Morgan Stanley has made a high-profile hire, appointing erstwhile UTI veteran P Jayendra Nayak as chief executive officer and country head for India.
Nayak will continue to be based in Mumbai. He replaces Narayan Ramachandran who resigned as country head earlier this year to focus on development activities. Ramachandran has taken on a role as senior adviser to Morgan Stanley, particularly with regard to its wealth management businesses.
In hiring Nayak, Morgan Stanley is adopting a different strategy from the earlier Ramachandran appointment. Ramachandran was a veteran Morgan Stanley banker, with the firm since 1996, who had spent much of his career overseas. He moved to India in 2006 as chief executive officer of Morgan Stanley Investment Management and a year later took over as country head.

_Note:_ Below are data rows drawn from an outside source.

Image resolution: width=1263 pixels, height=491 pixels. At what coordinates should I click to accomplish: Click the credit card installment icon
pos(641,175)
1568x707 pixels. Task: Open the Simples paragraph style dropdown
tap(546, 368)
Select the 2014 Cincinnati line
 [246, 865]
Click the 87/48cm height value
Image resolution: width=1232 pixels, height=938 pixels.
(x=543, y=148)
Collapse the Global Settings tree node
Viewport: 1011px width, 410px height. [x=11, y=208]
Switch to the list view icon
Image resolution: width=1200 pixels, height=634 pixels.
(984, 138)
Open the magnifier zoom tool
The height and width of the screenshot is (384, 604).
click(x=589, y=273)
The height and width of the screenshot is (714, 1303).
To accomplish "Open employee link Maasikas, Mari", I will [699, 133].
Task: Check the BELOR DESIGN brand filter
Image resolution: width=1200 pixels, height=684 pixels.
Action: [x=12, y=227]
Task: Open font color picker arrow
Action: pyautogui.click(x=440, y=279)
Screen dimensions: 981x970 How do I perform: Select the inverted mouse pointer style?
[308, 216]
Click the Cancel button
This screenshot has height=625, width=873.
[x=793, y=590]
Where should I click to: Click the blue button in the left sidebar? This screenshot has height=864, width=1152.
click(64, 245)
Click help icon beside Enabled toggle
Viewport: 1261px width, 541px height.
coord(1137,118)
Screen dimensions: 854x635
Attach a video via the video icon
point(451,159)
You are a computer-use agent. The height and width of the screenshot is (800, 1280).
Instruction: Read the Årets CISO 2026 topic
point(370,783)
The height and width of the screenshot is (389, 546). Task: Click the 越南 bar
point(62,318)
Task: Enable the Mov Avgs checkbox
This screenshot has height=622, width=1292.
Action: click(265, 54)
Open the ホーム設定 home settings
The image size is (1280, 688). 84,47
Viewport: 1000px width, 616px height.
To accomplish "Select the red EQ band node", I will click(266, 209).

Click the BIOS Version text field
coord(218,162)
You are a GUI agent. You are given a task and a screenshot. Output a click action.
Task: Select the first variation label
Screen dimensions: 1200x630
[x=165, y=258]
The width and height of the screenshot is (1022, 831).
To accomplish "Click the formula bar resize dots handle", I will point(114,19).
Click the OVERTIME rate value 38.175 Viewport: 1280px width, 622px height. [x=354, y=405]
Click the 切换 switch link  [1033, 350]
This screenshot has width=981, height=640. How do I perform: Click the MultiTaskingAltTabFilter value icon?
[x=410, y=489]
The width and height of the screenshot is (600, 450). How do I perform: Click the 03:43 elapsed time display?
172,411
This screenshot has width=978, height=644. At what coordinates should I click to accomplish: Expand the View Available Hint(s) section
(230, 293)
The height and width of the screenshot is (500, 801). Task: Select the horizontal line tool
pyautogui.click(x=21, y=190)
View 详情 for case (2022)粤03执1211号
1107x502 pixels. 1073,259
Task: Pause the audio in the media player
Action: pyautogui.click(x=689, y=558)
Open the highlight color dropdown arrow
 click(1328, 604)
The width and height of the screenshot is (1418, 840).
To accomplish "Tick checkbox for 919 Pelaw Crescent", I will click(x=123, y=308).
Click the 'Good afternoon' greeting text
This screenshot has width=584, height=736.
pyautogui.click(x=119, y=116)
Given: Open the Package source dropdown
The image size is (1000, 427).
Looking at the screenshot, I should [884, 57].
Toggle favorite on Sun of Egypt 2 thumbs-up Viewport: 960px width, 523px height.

In contrast, Nayak has spent most of his working life in India. He is well-versed on how to navigate the corridors of power in India as he started his career as one of the country's ruling elite in the Indian Administrative Service. From 1990 until 1995 he worked in the Ministry of Finance and then became an executive trustee at the country's largest mutual fund, the Unit Trust of India. When UTI started a bank, UTI Bank, which has since been renamed Axis Bank, Nayak took over as chairman and CEO. He headed the bank between 2000 and 2009. Axis Bank has become one of India's leading private sector banks.
All Morgan Stanley businesses in India will report to Nayak, as well as to their relevant global business heads.
"India is a global priority for Morgan Stanley and we've made significant investments and inroads in the country," Owen Thomas, Morgan Stanley's chief executive officer for Asia, said in an exclusive conversation with FinanceAsia following the appointment. "Dr Nayak has a senior network of relationships across India and current experience dealing with the government and regulators -- both are expected to be very helpful to Morgan Stanley as we seek to continue to build our India franchise."
Nayak resigned from Axis Bank in early 2009, when the bank chose to appoint outsider Shikha Sharma as CEO rather than to promote from within. Indeed, Nayak is someone who is generally highly regarded as being straight-speaking and some sources said this will be an asset to Morgan Stanley as it seeks to grow in India.
For Nayak the appointment is a comeback of sorts. When he left Axis Bank he took on the role of operating partner at private equity firm Advent International and subsequently the non-executive chairman's role at Motilal Oswal Asset Management. However, neither job kept Nayak in the limelight as his years at the helm of Axis Bank had done. Nayak will now be resigning his Advent and Motilal Oswal roles.
J.P. Morgan recently adopted a similar strategy of hiring a veteran Indian banker, familiar with regulators and the government. After a series of country heads who were flown in from abroad --most recently Dominic Price who is now with the firm in Vietnam -- J.P. Morgan in 2008 hired Kalpana Morparia as country head and chairman. Morparia was a career ICICI Bank employee who retired as a director on ICICI's board in 2007.
For its part, Morgan Stanley has been rebuilding its India franchise since its split from joint venture partner JM Financial in 2007. It is now present across private equity, infrastructure investing, onshore wealth management and primary markets.